Molly Larkey

LUIS DE JESUS LOS ANGELES
NADA New York

March 8 - 11, 2018


Luis De Jesus Los Angeles is pleased to announce our participation in NADA New York 2018, with a solo presentation of new work by Molly Larkey that combines elements of sculpture, painting, fabric/fiber arts, architecture, and language.

Consisting of small and large-scale, linen-wrapped and hand-painted metal structures, Molly Larkey's new works embrace contradiction through the joining of opposing forces: figuration with abstraction; feminine with masculine; soft fabric with welded steel. Rooted in the physicality of sculpture but refusing to be held down into one category, the works use the fluidity of form and function to propose an alternative to binary systems. The works change shape and meaning as the viewer moves around them: a line becomes a symbol becomes a painted gesture becomes a figure becomes architecture. They also hint at representational forms, recalling early systems of art and language that abstracted familiar objects.

Every aspect of Larkey's work has a material and metaphorical relationship with real life structures. The steel square tubes that she welds are commonly used to make fences and gates - structures associated with enclosure, separation, confinement, and control of movement. Here, they are reconfigured to become dynamic and generative and open to multiple interpretations. Wrapping the works with linen also transforms the metal without negating its structural qualities. The linen fabric, in addition to its painterly associations, acts like a bandage applied by hand, bringing a sense of care and healing to the rigid structure.

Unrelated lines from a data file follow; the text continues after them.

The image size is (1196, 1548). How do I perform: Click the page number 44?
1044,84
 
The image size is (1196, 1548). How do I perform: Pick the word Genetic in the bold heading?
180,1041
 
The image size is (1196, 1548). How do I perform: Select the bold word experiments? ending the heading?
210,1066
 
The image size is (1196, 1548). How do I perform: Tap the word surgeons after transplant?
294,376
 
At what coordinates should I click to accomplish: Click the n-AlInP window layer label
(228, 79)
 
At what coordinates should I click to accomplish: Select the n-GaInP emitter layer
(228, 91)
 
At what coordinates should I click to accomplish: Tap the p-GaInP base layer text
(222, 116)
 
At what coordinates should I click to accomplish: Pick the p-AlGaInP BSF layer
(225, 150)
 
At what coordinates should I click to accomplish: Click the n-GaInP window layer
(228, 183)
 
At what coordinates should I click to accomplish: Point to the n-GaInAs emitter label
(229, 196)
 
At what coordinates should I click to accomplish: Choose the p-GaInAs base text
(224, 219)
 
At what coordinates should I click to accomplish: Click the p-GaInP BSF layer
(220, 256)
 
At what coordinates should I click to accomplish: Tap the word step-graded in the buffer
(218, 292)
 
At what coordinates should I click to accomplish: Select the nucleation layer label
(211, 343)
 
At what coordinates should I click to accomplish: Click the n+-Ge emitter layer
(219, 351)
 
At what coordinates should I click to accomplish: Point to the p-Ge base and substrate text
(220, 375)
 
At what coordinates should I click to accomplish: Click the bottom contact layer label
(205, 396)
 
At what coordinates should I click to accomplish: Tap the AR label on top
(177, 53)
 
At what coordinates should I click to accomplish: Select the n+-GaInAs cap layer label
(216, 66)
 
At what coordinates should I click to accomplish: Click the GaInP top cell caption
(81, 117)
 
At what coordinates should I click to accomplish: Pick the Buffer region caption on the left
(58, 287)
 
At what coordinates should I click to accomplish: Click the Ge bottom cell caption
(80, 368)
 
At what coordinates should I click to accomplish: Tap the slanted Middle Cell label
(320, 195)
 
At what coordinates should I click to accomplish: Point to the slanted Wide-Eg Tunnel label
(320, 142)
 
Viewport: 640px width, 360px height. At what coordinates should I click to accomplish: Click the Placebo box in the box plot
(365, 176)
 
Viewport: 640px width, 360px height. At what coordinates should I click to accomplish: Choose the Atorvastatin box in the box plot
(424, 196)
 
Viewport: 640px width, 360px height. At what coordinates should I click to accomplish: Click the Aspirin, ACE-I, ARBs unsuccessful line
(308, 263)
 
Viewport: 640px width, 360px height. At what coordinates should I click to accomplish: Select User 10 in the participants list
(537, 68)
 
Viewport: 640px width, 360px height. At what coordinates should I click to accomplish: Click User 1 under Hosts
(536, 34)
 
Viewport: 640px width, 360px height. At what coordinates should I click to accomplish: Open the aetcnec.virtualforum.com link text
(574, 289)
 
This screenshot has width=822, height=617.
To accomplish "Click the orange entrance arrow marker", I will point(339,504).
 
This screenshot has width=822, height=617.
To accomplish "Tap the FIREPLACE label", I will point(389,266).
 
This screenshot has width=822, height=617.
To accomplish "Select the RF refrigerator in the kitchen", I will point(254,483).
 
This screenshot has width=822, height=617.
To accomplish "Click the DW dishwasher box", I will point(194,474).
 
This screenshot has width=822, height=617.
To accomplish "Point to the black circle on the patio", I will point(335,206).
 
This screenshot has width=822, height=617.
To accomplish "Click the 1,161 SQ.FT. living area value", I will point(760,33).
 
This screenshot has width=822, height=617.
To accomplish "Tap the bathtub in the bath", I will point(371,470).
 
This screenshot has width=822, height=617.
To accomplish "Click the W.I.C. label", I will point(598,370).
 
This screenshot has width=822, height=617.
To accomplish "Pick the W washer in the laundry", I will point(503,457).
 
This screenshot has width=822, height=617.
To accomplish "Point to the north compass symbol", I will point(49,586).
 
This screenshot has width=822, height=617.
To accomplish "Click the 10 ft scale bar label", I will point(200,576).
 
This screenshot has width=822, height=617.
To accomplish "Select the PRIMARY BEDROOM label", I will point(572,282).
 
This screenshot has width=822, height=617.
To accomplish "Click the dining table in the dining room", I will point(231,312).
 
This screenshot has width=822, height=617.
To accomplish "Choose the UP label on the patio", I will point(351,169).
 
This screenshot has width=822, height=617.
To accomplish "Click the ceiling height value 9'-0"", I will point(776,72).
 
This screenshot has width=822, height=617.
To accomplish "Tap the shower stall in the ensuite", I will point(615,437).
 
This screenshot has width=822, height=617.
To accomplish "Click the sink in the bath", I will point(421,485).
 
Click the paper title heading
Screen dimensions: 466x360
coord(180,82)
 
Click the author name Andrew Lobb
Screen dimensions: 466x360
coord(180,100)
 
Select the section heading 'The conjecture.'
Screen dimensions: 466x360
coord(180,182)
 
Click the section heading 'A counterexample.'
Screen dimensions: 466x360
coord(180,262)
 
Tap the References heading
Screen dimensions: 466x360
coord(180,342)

The use of paint further animates the geometrical lines and straight edges of the structure. The wide-ranging colors, applied with various textures and qualities of line, create a musicality whose tones unfold as one moves around the piece, bringing together opposites and incorporating empty spaces as pauses. The resulting work encompasses contradictory impulses, colors, materials, and forms without negating or erasing one element in favor of another. It proposes that all voices and elements, even those in seeming opposition, are necessary to the whole.

For Larkey, sculptures are objects that convey meaning through their physical presence and thereby impact the way that a body can relate to the physical world. The shift in perspectives that occur with interaction embodies a subtle but powerful idea: structures that accommodate and celebrate movement can change perception and create possibility. In this way, Larkey's work points to the challenges of communication in our world and suggests a future free from fixed perspectives.